C’était la première fois qu’il venait jusqu’à cet endroit; il fut surpris de l’étendue du paysage qu’il découvrait.
De ce point, le plus élevé de la contrée, on domine toute la vallée de l’Oiselle. On aperçoit surtout, avec une netteté extraordinaire, en raison de la distance, la redoutable citadelle de Montaignac, bâtie sur un rocher presque inaccessible.
Cette dernière circonstance, que le baron devait se rappeler au milieu des plus effroyables angoisses, ne le frappa pas sur le moment. La maison de Lacheneur absorbait toute son attention.
Son imagination lui représentait vivement les souffrances de ce malheureux, qui, du jour au lendemain, sans transition, passait des splendeurs du château de Sairmeuse aux misères de cette triste demeure.
– Hélas! pensait-il, combien en a-t-on vu dont la raison n’a pas résisté à de moindres épreuves…
Mais il avait hâte d’être fixé, il alla frapper à la porte de la maison.
– Entrez!… dit une voix.
Par un trou pratiqué à la vrille, dans la porte, passait une petite ficelle destinée à soulever le loquet intérieur; le baron tira cette ficelle et entra.
La pièce où il pénétrait était petite, blanchie à la chaux, et n’avait d’autre plancher que le sol, d’autre plafond que le chaume du toit.
Un lit, une table et deux grossiers bancs de bois composaient tout le mobilier.
Assise sur un escabeau, près d’une fenêtre à petits carreaux verdâtres, Marie-Anne travaillait à un ouvrage de broderie.

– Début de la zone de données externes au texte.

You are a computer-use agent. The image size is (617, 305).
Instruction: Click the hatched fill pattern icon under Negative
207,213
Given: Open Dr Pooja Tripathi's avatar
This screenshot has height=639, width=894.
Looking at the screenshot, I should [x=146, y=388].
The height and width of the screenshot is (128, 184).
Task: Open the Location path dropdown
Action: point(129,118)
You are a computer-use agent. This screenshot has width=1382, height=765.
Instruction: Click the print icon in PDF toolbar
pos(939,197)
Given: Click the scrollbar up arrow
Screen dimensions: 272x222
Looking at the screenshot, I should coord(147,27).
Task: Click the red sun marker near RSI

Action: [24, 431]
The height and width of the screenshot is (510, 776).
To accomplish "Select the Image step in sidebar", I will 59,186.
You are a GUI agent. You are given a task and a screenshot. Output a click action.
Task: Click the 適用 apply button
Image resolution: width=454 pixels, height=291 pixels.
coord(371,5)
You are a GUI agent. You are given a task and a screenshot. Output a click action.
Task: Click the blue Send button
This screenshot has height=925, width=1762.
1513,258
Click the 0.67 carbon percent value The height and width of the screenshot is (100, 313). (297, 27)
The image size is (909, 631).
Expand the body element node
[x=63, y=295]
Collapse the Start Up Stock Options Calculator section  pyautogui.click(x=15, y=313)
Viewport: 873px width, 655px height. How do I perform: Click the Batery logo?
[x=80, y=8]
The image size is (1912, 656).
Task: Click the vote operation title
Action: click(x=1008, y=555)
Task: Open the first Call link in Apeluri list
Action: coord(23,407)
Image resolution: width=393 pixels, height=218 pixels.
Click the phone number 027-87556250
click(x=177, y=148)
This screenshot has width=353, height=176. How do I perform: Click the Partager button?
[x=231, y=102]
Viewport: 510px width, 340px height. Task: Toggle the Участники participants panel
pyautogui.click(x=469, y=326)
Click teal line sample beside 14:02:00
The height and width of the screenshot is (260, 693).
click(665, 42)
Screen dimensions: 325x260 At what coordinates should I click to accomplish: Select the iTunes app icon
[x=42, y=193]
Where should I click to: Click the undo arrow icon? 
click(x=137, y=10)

Elle avait abandonné ses jolies robes de «demoiselle,» et son costume était presque celui des ouvrières de la campagne.
Quand parut M. d’Escorval, elle se leva, et pendant un moment, ils demeurèrent debout, en face l’un de l’autre, silencieux, elle calme en apparence, lui visiblement agité.
Il examinait Marie-Anne, et il la trouvait comme transfigurée. Elle était très visiblement pâlie et maigrie, mais sa beauté avait une expression étrange et touchante, rayonnement sublime du devoir accompli et de la résignation au sacrifice.